Protein may be a concern for some but including a variety of sources in your meals help ensure that ample amino acids are consumed. Protein-rich plant sources include nuts, tempeh, beans, nuts, seeds, tofu and whole grains. Plant-based protein powder supplements offer convenient ways to incorporate more protein into your daily routine. Look for sprouted or fermented supplements for better digestion.
Some other micronutrients that may be of concern when cutting down on (or out) animal sourced foods include vitamin B12, iron and vitamin D, depending on an individual’s personal constitution. If you’re thinking of making a switch to a more plant-based diet, consider consulting a Registered Holistic Nutritionist to help you identify any potential deficiencies in your diet and recommend appropriate supplements based on your individual needs.
Plant-Centric Alternatives
One common concern about shifting the diet is missing some favourite foods. Fortunately, there are many plant-based alternatives to meat and dairy products.
Meat Alternatives
- “Meat analogue” is a term used to describe plant-based versions of ground, sausage, nuggets, deli slices and a variety of other foods that would otherwise be made from meat. More and more companies are making products that put flavour and nutrition front and foremost.
- Tofu and tempeh are less-processed meat substitutes made from soybeans and provide complete proteins.

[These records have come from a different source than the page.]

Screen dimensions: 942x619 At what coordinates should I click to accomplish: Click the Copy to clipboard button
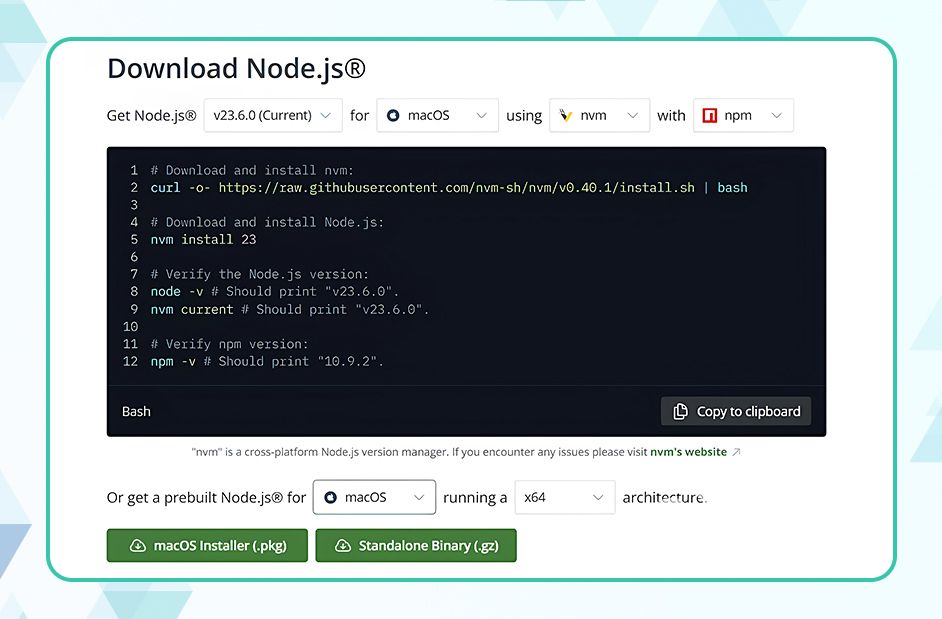pyautogui.click(x=736, y=411)
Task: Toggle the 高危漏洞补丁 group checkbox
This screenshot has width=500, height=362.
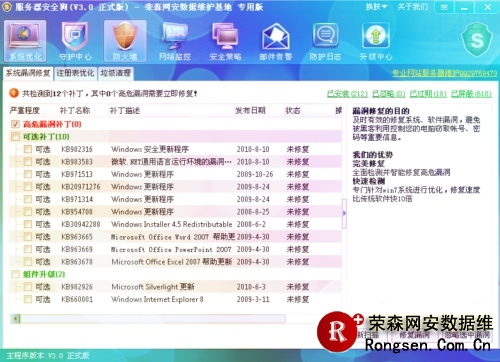Action: [15, 124]
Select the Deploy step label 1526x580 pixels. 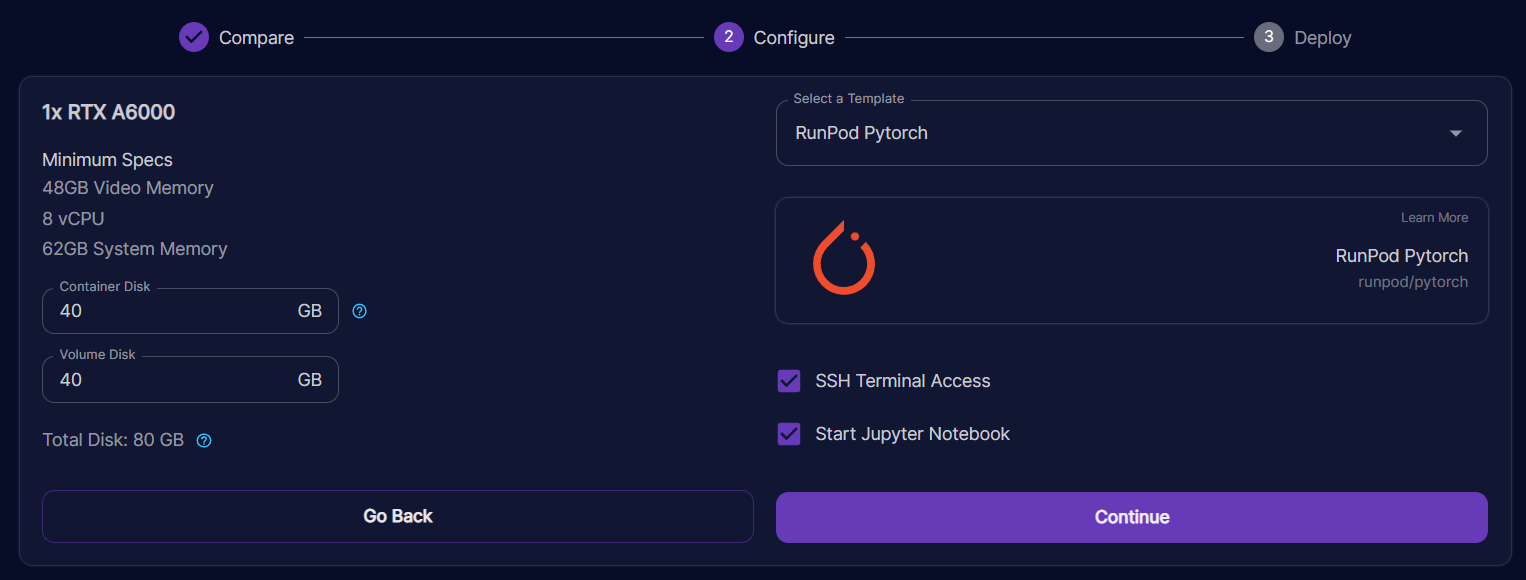tap(1322, 38)
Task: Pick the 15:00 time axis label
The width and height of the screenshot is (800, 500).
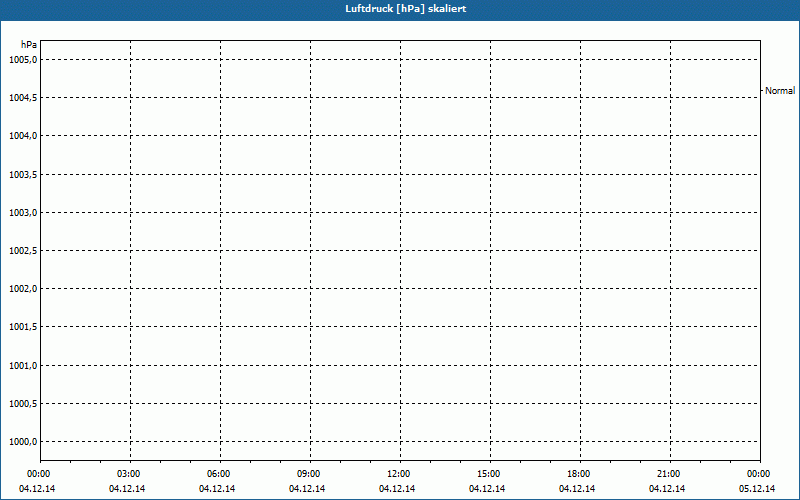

- Firm or extra-firm tofu are best for cooking in savoury dishes, and soft or “silken” versions can be used in puddings, smoothies, desserts or for dishes like tofu scramble in place of eggs.
- Tempeh is made from fermented soybeans and has a firmer texture that allows for it to be cut thinly and stand up to pan frying and grilling. It takes on the flavour of marinades beautifully and can also be purchased “pre-seasoned”.
- Seitan is another high-protein meat alternative made from wheat gluten that is versatile for many cooking purposes. It can be found in different flavours and formats including ground, sliced, loaves, cubes and cutlets.
- Many recipes are also available online for making your own veggie burger patties with beans, peas and other plant proteins, and even sweet potato jerky!
Milk & Yogurt
- There are a variety of milk alternatives made from soy, coconut, oats, cashews, almonds, and other nuts available as sweetened and unsweetened. Nut milks are also simple to prepare from scratch at home by soaking raw nuts, blending with water, and straining, requiring just a few simple pieces of equipment.
- Dairy-free yogurts have also risen in popularity and are made from plant-based sources such as oats, soy, and coconut. These can be found in individually-packaged servings for a great grab-and-go snack and have the benefits of probiotics that support a healthy gut.
Butters & Cheese
- Plant-based spreads are easy swaps for butter and can be used interchangeably. These are made from coconut, olive oil or a variety of other plant oils and have creamy, melting textures for topping toast and all of your cooking and baking needs.
- Plant-based “cheeses” have come a long way from the early rubbery versions. Now a wide variety are made from nuts, nutritional yeast, coconut oil that are worthy of a fancy cheese plate or everyday use, including cream cheese-style spreads and easy-to-melt mozzarella versions – perfect for topping pizzas.
If meat is still a part of your plant-based lifestyle, change the way you think about your consumption habits. Instead of making it central to the diet, serve smaller amounts or use it as a flavourful garnish to complement a meal. Look for products from local, ethical, small-scale farms when shopping for meat, dairy, eggs, and honey, as they operate with a focus on animal welfare and environmental consciousness.